Food is meant to be shared

I started cooking after I moved out of my mom's house, early 2010. My first big culinary accomplishment, for scrambled-eggs-standards, was risotto. I cooked it whenever I felt I cared about someone, it was a tiny bit of love on plate. Soon, the food blogs became a frenzy, and I read, and read, and read about food, everyday. I daydreamed about what I was going to cook for dinner. My roommate was not so happy with the fact that I was monopolizing our four square meters kitchen. I tried Italian, Chinese, Korean, screwed up Thai, attempted Indian, then tried Greek, and finally discovered Japanese. And I kept reading, and reading. Smitten Kitchen was the highlight of my feed, as well as Lucky Peach (RIP). Strong wit mixed with effortless directions, they felt as if I was reading something written by a friend.
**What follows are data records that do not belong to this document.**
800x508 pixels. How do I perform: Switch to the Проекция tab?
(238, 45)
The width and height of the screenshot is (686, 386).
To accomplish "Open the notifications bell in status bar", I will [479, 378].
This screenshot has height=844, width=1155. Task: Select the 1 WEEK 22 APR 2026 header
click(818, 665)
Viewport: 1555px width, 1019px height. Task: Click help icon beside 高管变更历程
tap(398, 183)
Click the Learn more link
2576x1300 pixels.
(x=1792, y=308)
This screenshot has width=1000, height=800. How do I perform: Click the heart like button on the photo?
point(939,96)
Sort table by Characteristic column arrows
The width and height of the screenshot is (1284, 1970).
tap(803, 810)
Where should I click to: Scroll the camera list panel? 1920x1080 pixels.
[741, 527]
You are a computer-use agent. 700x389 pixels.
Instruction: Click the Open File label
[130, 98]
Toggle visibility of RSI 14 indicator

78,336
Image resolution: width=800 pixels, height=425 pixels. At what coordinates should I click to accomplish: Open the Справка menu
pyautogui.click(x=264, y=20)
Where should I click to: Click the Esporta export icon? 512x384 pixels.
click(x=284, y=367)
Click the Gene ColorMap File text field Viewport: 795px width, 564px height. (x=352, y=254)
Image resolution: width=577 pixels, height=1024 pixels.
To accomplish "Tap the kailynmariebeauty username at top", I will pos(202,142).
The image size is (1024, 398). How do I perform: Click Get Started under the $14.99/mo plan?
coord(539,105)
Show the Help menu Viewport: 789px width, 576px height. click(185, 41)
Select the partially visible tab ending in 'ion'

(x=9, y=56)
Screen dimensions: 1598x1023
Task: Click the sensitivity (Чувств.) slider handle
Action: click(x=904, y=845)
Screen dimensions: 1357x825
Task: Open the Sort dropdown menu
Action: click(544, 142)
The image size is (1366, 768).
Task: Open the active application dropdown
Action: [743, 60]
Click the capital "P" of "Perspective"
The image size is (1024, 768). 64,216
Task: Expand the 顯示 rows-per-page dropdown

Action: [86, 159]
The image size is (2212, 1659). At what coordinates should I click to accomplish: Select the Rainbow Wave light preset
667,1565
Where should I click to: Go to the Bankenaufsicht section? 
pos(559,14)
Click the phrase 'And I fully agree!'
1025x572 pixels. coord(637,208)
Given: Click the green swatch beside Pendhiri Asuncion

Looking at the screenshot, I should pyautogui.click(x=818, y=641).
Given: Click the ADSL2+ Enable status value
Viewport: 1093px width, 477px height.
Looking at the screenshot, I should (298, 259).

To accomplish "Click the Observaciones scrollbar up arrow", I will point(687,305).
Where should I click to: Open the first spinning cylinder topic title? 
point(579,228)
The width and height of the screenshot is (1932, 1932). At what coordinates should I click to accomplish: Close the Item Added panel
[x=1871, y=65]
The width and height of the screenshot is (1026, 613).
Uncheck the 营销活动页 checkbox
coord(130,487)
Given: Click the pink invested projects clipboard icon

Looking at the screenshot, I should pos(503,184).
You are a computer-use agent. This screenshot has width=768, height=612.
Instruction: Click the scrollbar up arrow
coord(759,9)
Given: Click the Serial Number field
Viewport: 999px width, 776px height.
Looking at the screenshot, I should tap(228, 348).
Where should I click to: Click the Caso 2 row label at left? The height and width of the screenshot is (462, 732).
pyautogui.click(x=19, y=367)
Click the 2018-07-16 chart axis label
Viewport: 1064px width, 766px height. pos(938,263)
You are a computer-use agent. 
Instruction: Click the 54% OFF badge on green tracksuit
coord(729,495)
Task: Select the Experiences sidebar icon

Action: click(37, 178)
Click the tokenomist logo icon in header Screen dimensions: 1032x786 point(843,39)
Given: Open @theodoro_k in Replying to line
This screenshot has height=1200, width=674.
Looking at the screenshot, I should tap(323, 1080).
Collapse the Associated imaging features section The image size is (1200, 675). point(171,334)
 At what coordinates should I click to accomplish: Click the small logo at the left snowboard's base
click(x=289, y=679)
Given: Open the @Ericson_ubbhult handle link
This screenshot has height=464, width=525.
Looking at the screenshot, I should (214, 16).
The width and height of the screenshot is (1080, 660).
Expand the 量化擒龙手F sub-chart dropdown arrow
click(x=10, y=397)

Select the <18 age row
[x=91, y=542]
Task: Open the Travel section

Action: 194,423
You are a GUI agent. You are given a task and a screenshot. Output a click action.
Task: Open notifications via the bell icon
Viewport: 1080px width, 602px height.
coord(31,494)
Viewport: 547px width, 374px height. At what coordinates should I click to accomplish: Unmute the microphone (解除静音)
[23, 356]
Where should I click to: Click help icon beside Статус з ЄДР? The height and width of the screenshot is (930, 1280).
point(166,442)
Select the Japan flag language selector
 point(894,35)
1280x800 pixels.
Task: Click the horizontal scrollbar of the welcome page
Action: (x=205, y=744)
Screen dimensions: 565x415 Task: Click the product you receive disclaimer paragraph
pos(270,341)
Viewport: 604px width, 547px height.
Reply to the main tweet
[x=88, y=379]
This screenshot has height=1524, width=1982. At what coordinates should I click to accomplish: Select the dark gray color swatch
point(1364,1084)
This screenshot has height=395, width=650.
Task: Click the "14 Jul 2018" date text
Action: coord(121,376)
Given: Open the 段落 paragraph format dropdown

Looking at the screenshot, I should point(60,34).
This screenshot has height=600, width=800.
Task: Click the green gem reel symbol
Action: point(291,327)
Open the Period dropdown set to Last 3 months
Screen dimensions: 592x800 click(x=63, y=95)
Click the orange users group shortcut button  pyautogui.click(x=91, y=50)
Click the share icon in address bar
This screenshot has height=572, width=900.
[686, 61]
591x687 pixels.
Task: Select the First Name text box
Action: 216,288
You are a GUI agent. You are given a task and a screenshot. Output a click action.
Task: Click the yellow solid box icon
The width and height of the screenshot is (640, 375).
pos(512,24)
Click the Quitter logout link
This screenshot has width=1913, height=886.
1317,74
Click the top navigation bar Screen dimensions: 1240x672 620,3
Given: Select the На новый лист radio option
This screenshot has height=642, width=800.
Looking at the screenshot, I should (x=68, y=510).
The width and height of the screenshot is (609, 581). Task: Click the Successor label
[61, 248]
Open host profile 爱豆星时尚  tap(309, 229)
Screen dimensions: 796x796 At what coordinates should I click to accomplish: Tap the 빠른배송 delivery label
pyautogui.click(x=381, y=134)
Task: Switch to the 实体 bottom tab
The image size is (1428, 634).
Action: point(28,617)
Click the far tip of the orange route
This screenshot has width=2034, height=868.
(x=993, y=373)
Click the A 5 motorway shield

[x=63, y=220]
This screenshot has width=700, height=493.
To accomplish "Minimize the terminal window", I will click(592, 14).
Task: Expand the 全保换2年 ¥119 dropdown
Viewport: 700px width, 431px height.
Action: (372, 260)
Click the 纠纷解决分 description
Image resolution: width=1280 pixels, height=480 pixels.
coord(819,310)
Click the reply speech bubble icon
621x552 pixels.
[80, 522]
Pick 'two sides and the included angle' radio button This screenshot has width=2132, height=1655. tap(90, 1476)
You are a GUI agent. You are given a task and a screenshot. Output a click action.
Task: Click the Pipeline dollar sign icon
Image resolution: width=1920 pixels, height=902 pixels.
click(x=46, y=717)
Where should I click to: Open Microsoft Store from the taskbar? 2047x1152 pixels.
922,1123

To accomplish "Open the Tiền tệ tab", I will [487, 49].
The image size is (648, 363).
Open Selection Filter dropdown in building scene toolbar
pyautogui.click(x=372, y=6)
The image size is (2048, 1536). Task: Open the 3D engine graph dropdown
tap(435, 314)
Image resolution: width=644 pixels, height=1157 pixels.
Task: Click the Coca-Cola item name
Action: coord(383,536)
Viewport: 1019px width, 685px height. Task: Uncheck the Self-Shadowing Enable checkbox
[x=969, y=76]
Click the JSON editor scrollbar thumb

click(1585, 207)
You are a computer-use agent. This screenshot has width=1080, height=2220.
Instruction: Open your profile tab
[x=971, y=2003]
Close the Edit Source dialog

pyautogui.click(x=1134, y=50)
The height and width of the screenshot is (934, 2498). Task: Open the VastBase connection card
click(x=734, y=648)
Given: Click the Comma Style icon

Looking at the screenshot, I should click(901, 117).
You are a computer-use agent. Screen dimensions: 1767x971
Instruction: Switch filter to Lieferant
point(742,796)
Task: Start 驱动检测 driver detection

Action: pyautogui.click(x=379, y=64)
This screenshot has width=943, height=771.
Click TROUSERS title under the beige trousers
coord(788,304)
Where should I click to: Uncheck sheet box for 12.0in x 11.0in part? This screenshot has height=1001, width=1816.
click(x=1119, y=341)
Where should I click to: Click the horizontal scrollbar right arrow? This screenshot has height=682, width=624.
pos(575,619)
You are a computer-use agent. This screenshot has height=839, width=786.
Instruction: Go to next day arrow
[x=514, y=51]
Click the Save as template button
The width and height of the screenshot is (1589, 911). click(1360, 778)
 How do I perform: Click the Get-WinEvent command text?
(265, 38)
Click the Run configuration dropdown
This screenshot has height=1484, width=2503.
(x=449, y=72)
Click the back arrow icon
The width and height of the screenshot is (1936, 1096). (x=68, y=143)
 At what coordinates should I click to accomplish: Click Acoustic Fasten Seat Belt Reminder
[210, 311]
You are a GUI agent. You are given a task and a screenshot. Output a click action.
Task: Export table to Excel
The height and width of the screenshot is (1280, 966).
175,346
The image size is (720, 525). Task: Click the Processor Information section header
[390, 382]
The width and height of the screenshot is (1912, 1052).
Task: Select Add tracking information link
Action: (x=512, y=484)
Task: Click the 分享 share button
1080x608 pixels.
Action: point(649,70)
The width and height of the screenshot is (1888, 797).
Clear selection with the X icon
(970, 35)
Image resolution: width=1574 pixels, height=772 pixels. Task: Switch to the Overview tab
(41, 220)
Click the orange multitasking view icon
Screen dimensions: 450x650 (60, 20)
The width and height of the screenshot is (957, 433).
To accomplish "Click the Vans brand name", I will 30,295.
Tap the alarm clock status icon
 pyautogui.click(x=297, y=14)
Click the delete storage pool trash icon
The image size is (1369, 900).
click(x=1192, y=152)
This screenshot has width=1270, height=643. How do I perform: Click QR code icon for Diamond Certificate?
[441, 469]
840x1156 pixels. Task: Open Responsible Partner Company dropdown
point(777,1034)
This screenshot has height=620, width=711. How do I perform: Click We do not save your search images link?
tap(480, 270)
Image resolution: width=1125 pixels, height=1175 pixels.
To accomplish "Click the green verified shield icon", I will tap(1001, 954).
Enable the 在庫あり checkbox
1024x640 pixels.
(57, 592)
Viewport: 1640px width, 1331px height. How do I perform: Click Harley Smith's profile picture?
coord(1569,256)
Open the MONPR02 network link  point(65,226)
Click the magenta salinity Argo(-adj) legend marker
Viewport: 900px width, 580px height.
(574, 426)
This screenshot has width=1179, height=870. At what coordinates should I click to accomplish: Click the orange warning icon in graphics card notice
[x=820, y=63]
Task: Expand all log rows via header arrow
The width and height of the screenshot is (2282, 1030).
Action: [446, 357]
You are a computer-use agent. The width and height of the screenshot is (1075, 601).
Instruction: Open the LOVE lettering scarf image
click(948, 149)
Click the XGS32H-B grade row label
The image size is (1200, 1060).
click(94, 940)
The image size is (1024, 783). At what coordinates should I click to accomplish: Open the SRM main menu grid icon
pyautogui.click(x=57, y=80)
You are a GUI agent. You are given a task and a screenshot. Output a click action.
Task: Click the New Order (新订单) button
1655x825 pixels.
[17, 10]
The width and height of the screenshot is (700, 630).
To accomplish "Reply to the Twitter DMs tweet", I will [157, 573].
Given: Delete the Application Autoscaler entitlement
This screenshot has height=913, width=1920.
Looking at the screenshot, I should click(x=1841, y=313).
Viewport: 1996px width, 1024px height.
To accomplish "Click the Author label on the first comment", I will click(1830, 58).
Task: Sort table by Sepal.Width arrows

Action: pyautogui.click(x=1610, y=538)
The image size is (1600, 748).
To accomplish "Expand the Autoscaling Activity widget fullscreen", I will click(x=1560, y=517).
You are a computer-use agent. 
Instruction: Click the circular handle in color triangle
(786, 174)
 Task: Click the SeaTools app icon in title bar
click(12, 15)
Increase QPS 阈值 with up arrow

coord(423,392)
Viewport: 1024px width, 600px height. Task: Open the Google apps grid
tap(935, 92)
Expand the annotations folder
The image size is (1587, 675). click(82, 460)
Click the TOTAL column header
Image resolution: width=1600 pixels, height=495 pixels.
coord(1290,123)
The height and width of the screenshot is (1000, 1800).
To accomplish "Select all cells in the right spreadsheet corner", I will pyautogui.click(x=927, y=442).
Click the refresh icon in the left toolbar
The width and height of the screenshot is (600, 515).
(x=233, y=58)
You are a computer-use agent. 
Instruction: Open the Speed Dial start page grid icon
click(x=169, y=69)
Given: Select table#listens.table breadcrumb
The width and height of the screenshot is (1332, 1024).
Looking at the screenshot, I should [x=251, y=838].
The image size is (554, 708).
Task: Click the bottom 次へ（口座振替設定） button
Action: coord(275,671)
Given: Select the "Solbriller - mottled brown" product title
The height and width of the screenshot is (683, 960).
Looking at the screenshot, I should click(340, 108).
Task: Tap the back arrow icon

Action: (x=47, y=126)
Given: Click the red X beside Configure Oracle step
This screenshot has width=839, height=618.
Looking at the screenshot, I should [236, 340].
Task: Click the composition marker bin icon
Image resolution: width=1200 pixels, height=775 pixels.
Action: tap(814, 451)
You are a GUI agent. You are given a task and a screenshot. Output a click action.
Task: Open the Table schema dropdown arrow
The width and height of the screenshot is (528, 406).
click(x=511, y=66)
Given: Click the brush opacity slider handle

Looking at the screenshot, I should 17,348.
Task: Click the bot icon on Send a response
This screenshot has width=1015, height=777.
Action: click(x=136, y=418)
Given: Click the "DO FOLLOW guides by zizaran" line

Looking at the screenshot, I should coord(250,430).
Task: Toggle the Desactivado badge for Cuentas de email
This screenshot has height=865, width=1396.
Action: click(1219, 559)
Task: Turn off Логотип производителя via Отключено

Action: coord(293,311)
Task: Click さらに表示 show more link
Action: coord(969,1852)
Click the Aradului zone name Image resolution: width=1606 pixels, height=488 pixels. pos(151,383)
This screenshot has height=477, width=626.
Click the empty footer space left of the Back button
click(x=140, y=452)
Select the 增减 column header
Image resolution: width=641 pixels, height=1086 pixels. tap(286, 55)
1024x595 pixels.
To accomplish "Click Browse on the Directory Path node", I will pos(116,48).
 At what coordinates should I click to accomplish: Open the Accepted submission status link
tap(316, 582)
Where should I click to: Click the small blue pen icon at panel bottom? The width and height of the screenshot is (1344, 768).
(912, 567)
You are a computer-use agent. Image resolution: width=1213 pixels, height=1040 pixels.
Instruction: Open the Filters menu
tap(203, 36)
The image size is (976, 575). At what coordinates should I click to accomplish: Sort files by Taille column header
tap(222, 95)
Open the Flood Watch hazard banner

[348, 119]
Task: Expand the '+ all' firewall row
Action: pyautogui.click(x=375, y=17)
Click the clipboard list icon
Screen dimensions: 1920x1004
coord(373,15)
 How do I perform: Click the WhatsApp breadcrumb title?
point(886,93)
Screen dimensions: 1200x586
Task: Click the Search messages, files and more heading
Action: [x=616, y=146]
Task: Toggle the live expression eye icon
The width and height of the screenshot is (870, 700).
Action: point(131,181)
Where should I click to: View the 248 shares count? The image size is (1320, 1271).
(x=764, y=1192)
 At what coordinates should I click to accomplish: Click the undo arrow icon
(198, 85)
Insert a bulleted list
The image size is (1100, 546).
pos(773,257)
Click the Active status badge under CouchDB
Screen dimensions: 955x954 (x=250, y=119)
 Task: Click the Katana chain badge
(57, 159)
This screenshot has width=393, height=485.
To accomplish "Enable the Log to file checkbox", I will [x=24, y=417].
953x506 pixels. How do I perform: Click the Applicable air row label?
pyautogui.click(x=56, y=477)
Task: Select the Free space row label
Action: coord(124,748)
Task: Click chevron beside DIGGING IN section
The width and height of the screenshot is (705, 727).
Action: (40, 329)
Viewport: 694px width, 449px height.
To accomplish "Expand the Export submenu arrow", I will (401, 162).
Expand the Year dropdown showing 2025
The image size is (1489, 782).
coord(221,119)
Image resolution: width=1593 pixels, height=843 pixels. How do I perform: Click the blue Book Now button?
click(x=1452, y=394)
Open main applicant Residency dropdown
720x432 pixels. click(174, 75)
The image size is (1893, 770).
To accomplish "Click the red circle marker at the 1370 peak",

In 2014, my roommate and best friend moved to Vienna and I was cooking for, well, me... Google was handy back then: "cooking for one" and a never ending list of recipes appeared. They all provided a glimpse of an ideal life of mine: cherishing my loneliness over a pristine plate of food. I tried to stick to it but my will was not as strong as I expected. Soon after, I relied on cereals and avocado toast as sustenance. Not the best scenario, I know. Getting used to the idea of cooking for me was not an easy task, take-out was just so much easier. So, I turned to baking. As a Biochemist, following a recipe using strict measurements was similar to a protocol. Quickly, I became the head of the Birthday Cake Department among my group of friends, and documenting it with pictures came naturally.

Late summer, I began thinking about asking other people, who devoted a big part of their lives to food, how they felt about food. Why was it so important for them? I invited myself to their homes or restaurants, where they cooked for me on a sunny day.